I think W was suffering. It had become so fashion-obsessed, it was even difficult for fashion-obsessed people. Somebody once said to me that it had become so snobby that even a snob did not want to pick it up. It was so extreme, they had lost their audience. There was a need for an enlarged point of view.
Why do you think you got the gig?
From my first interview with Si Newhouse, who was really the person who hired me, it was always about bringing my vision that I showed at the Times—giving fashion a larger context. The mission was to reach more people—to be more inclusive and open to what was happening in culture at large.
How did you move beyond that extreme, snobby era of W?
My big contribution has been making W much more relevant in the art world and in the movie industry We’ve successfully created three pillars: fashion and fashion photography, which is W’s core; contemporary art, as a form of entertainment and as a form of social currency; and a really strong presence in the cinema culture.
Are there artists you were surprised to nab?

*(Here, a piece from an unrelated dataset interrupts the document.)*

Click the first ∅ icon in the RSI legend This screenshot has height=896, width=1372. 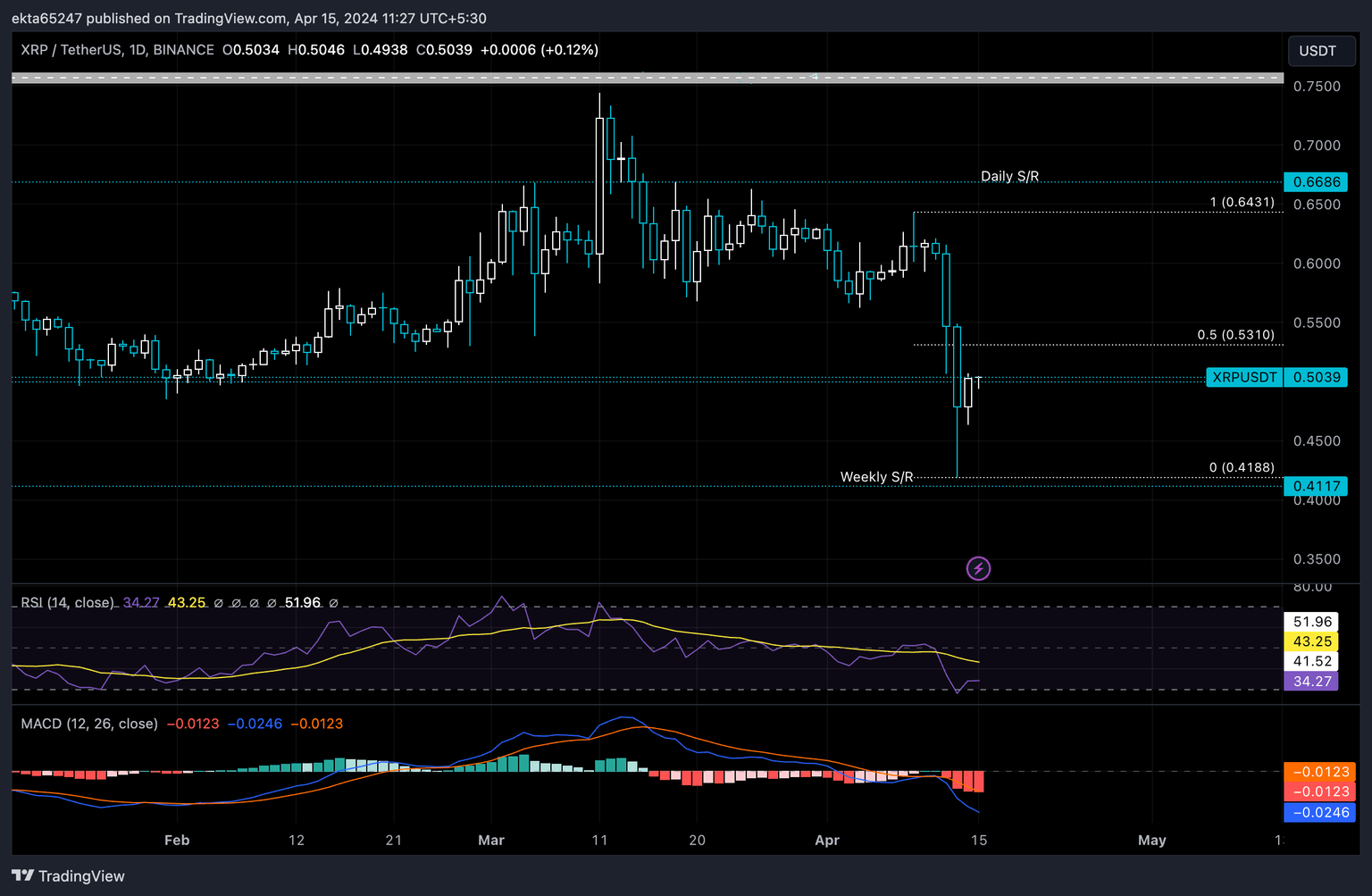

Someone like Urs Fischer? Not easy. It was so incredible to work with Ai Weiwei, because he was under house arrest. He couldn’t leave China. I thought, “How are we going to do this thing?”
And how did you?
We were going to shoot in China, and then were told we couldn’t. We ended up shooting on Rikers Island, with Ai Weiwei on Skype, so we had to shoot at night. He only had Internet access from 9 a.m. to 5 p.m. Beijing time. He directed the shoot, he approved it; it was historic. He narrated through a model how he was arrested, interrogated, put in the shower naked, all of that. Each picture was a really big process.
Incredible. Did these artist relationships kick off at W?
All of these collaborations started at T. In fact, there is a big painting in Jeff Koons’ current exhibit —Gretchen Mol as Bettie Page on a dolphin—that was created after a project commissioned by me.
Who’s helped you most on the Hollywood front?
My relationship with Lynn Hirschberg, one of the most respected film industry journalists, has been important. She knows all the players—the talent agents and managers, producers, directors. She’s one of the best writers, if not the best. Everyone thinks we’re married! It is a true work marriage. I trust her completely.
What kinds of stars have had a real moment in W?
We were the first to put Jennifer Lawrence and Rooney Mara on the cover; we discovered them. We also transform people, like that cover with Kristen Stewart. That picture completely sold her to the fashion world; it was transformational. Miley Cyrus, too.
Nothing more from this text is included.